Cobb (1998, 201-02) cites Diana Baumrind's research that suggested four parenting styles:

  • Authoritative parents are both responsive and demanding. They are warm and nurturing, actively listen to their children's plans and dreams. They assert authority and consistently enforce standards. They value responsibility and independence.

  • Authoritarian parents are demanding but less responsive than authoritative parents. They consistently enforce the rules and stress obedience, respect for authority, and traditional values. They engage in little give-and-take with children and value obedience over self-reliance.

  • Indulgent parents are responsive to their children, though without the demands of the authoritarian parent.
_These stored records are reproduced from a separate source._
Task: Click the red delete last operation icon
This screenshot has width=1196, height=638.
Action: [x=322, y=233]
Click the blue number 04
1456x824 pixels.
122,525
Discipline is infrequent and inconsistent, with value placed on being friends with offspring. They exercise little power over adolescents' decisions.

  • Neglectful parents are neither responsive nor demanding. They are detached and uninvolved as if their teenagers are an unwanted burden. They set few limits and require little responsibility. They place value on not being inconvenienced by their children.
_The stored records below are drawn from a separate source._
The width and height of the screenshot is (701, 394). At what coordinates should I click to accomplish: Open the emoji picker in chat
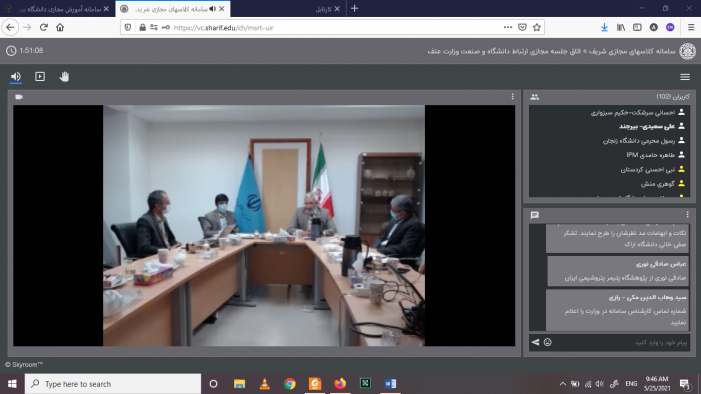(548, 342)
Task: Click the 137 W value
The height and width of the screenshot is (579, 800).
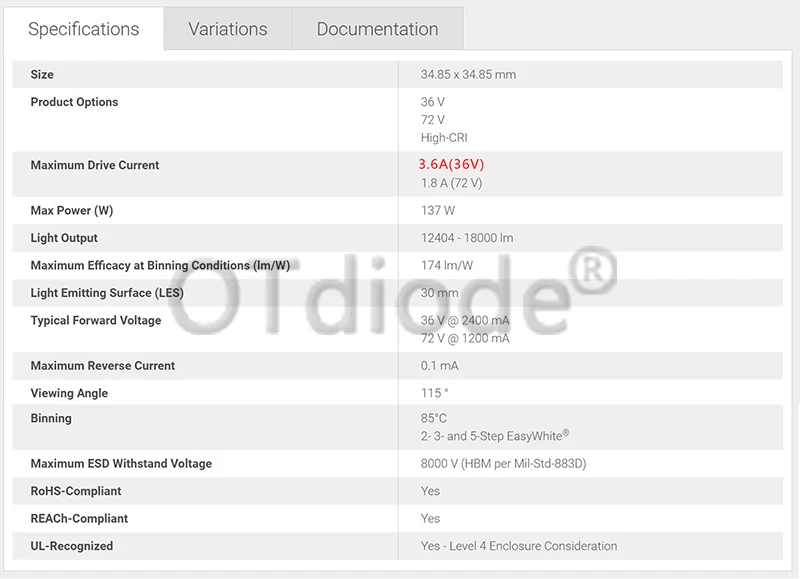Action: click(438, 210)
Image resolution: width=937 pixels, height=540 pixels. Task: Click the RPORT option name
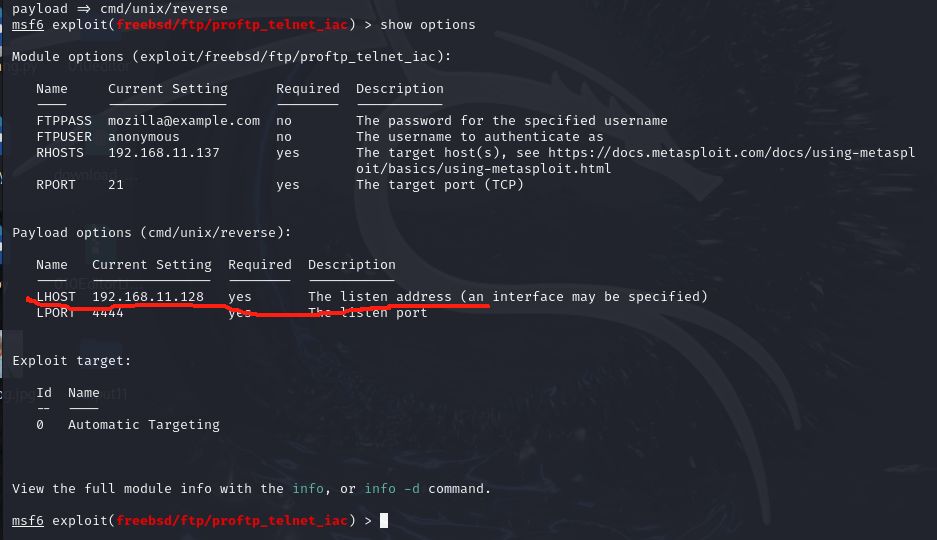pyautogui.click(x=56, y=185)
Obviously, the preferred style is the authoritative one. While the adolescent weighs in with opinion and input, the parent retains the veto. If we look objectively at each of the styles, we will probably agree that few parents are clearly one style or the other and that there is some of all of the styles in most parents. The true value in mentioning parenting styles is threefold.  First, we acknowledge that our default pattern is usually the one that our parents used on us. Second, we acknowledge that in a two-parent family it is possible for the husband to come from and therefore default to a different style from his wife. Third, the style is a product of variables that we can learn to change, namely communication, discipline, and conflict resolution.

Sadly, when a parent does not know how to parent, the result is usually abuse. I would go so far to say that all mismanaged parental anger is abuse. A USA Today article reported that teenagers take the biggest share of verbal abuse on the part of parents (Marilyn Elias, "Teens Take Brunt of Parents' Verbal Abuse" USA Today, 15 August 2000, 7D).  One-third of parents of adolescents admitted that they had called their teenagers "dumb or lazy or some other name like that" in the past year; the same number had sworn at their youth, and about 20 percent had threatened to kick a teenager out of the house.

Ministry to Families

Judy K. TenElshof penned an important reminder as to the role the church can play in helping families of a new century cope with the pressures of a fast-paced modern life. "Since it has been demonstrated that dysfunctional families tend to produce dysfunctional families in the next generation, it is imperative that the church ministers to families in a way that corrects their deficits" (writing in Anthony 1992, 193). She contended that four essential areas can be addressed as churches minister to families.

  1. Preparation involves helping families prepare for the next developmental stage in the family life cycle. Parents of adolescents can be warned about the pitfalls that lie ahead.

  2. Enrichment means that churches might provide information and even mentoring in various family life issues that spread over the life cycle. Parents of teenagers often welcome a chance to get together and discuss boundaries, curfew, and discipline.

  3. Equipping ministry involves assisting each family member in carrying out his or her roles within the family. Teenagers can be affirmed as persons who contribute to both the family and the body of Christ. Men's ministry and women's ministry are often seen as means to equip husbands and wives to wholeness in their roles.

  4. Remedial family ministry means the church has a plan of intervention to assist families who are struggling (Anthony 1992, 195-97).

YQ: Reflect on the families of your teenagers. Consider the implications of the family situation, family life-cycle, birth order, and parenting styles for each teenager. How can you effectively minister to each teenager and family in light of these implications?